What the task asks –
Write out exactly the lines below that run from the line containing "This screenshot has" through the last line of the records.
Dataset entries: Begin
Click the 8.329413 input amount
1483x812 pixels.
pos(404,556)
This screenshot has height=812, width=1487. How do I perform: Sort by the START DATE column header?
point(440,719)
Dataset entries: End
Answer box –
This screenshot has height=812, width=1487. How do I perform: Sort by the START DATE column header?
point(440,719)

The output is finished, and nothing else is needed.